Esperé una hora sentado en la sala de recepción tratando de deducir exactamente cuán predispuesta podría mostrarse la recepcionista hasta que por fin llegó George el Grasiento. Era más bien alto, de buena planta, tenía una calvicie incipiente y llevaba un traje azul de ejecutivo, caro, a medida. Lo intercepté cuando pasó por la recepción.
– He oído hablar mucho de usted, señor Lennox -dijo cordialmente-, pero nuestros senderos nunca se han cruzado. Algunos de nuestros clientes mutuos hablan muy bien de usted. Por favor… -Abrió la puerta de su oficina.
– He tratado de encontrarle en su casa -le dije mientras me sentaba.
– Me temo que he pasado la noche en casa de una amiga. -Seguía sonriendo. Era esa clase de sonrisas que uno quiere, sin ninguna razón en especial, borrar de una bofetada-. Mi buena mujercita y mis hijos se han marchado unos días, de modo que aproveché la oportunidad para visitar a mi amiga.
– Entiendo -dije. Los dos sabíamos que así era-. ¿Se ha enterado de la noticia?
– ¿A qué noticia se refiere, señor Lennox?
– El atraco a mano armada; ha sido la noticia principal de esta mañana. No tengo dudas de que aparecerá en las ediciones de los periódicos de la tarde. Había un convoy del ejército que iba del Real Arsenal de Artillería que está en Fazakerly, Liverpool, hacia las barracas de Redford y Dreghorn. Unos oficiales de policía lo hicieron parar en un punto de control; sólo que no eran policías. Fue un trabajo muy bien organizado, pero al parecer algo salió muy mal. El resultado es dos soldados muertos, un conductor apalizado y en coma y una tonelada de las metralletas más modernas desaparecida.
– Ya veo… -La sonrisa se esfumó-. Supongo que eso tiene que ver con los uniformes robados.
– ¿Sabe usted lo de los uniformes? -pregunté.
– Sí. Los señores Sneddon, Murphy y Cohen han sido objeto de la atención de nuestra fuerza de policía de una manera un poco demasiado persistente en los últimos días.
– Bueno, por eso estoy aquí. Sneddon me telefoneó esta mañana. El Departamento de Investigaciones Criminales los ha arrestado a todos para interrogarlos. Sneddon necesita que usted vaya a la calle St. Andrews con una tarjeta para salir gratis de la cárcel.
– Me temo que será cualquier cosa salvo gratis.
Sonreí.
– Me parece que le conviene sacar a los tres de allí lo antes posible. Después de todo, entre los Tres Reyes debe de ganar usted para pagar a un sastre.
– En ese caso, los dos estamos en la misma posición, por lo que sé.
– Cierto -dije-. De modo que le sugiero que los dos trabajemos, cada uno a su manera, para liberar a nuestras fuentes de ingresos.

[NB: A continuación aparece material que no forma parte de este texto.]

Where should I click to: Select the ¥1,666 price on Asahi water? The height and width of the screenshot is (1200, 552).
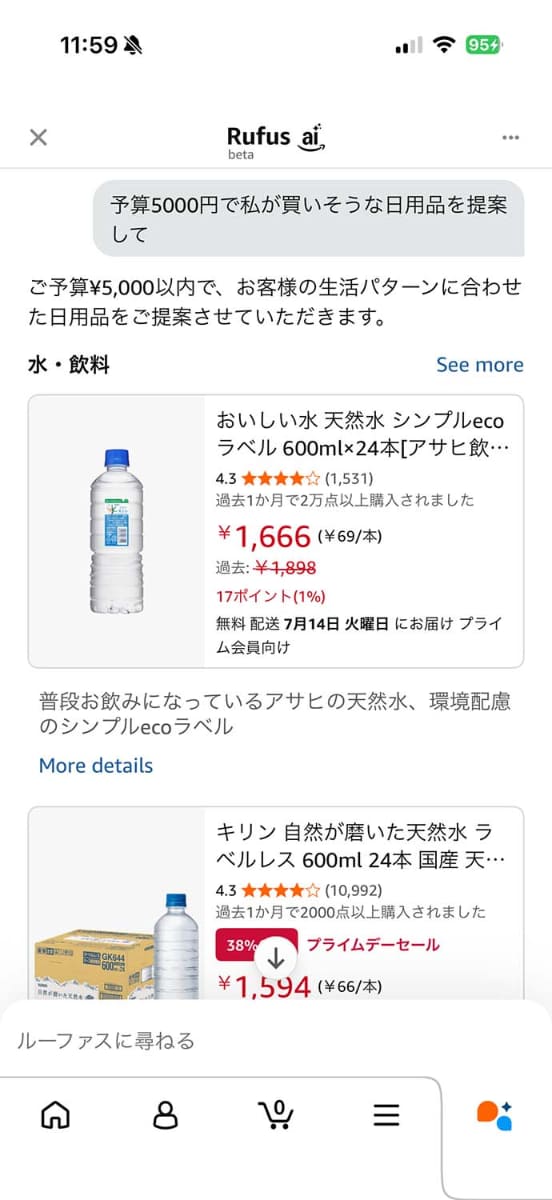tap(265, 536)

Salimos juntos, y Meldrum hizo una pausa para indicarle a su secretaria que cancelara todas las citas del día. Me pregunté cuántos de sus clientes serían localizables por teléfono. Era un verdadero logro que un porcentaje tan grande de ellos estuvieran libres; él tenía una reputación cada vez más creciente entre la gente de la peor calaña y todos sabían que si tu abogado era George el Grasiento Meldrum, tú eras más culpable que nadie.
Nos separamos en la calle en la puerta de su oficina. Él me estrechó la mano y me pasó una de sus caras tarjetas grabadas en relieve.

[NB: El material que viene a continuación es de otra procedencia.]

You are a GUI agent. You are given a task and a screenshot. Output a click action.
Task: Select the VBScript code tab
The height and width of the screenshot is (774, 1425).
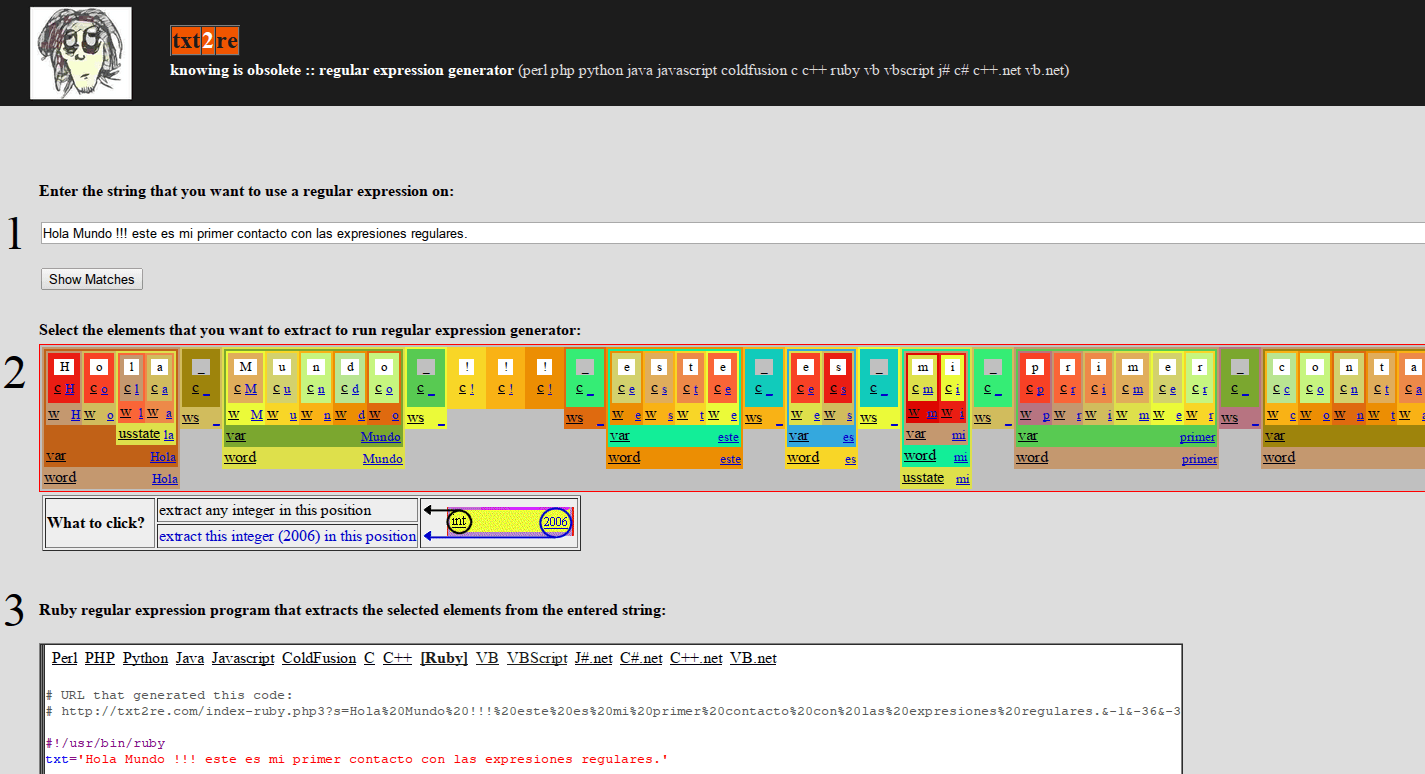point(537,658)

– Gracias -sonreí-. Pero no creo que necesite sus servicios.
– Nunca se sabe, señor Lennox. De todas maneras, no se la doy por eso. -Abrió la puerta de su nuevo Bentley modelo R y podría haber jurado que el olor de nogal lustrado y cuero se extendió más de quince metros a la redonda-. Soy yo el que tal vez precise sus servicios en el futuro.
Se metió en el Bentley y se marchó. Examiné la tarjeta. Hasta ahora me habían ofrecido asociarme informalmente a un asesino profesional y a la figura más despreciada del sistema legal escocés. Tal vez debería lavar mi imagen.
Guardé la tarjeta. Le había dicho que jamás necesitaría sus servicios. La verdad era que si la policía establecía la conexión entre las escenas de los homicidios de Parks y de Smails, tal vez George el Grasiento sería precisamente lo que necesitaría.